• **Required work**:
Copy out, unchanged, the entries below from the "This screenshot has height=500, width=423." line to the final line. Omit pictures.

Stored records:
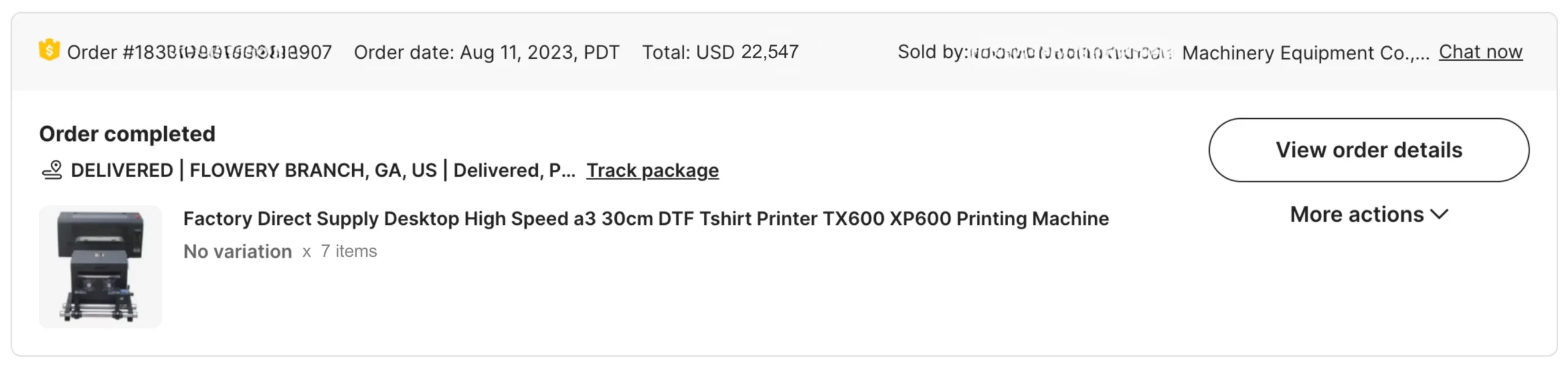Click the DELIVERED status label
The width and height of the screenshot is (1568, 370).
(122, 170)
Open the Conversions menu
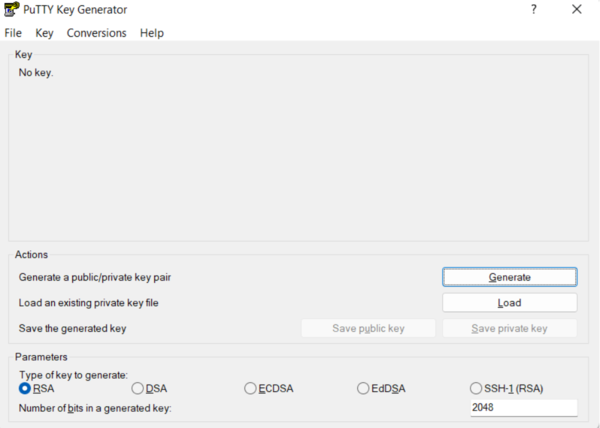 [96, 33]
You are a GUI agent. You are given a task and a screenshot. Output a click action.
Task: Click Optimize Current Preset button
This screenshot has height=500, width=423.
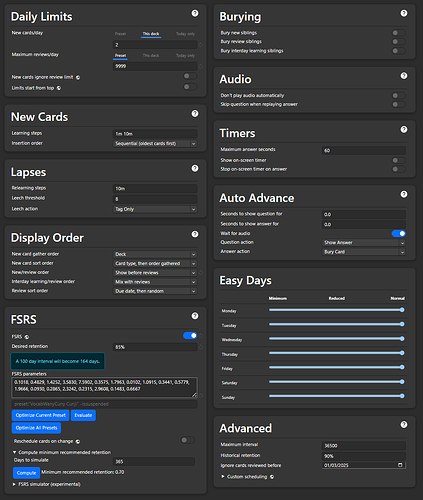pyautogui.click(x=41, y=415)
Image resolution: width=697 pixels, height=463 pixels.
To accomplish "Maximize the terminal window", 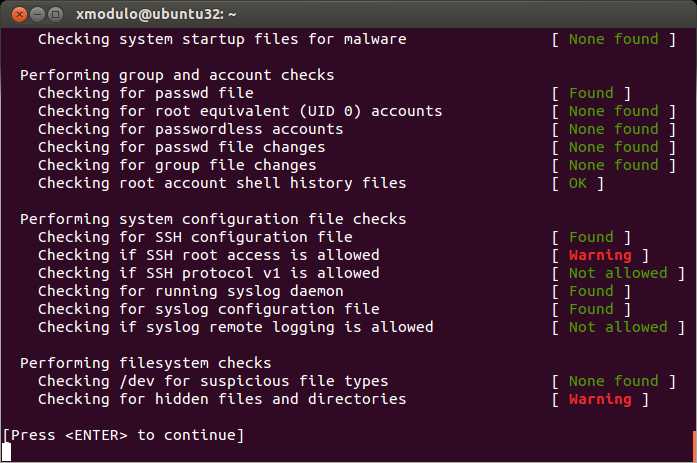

• **Exercise response**:
This screenshot has height=500, width=423.
pyautogui.click(x=41, y=415)
Image resolution: width=697 pixels, height=463 pixels.
To accomplish "Maximize the terminal window", 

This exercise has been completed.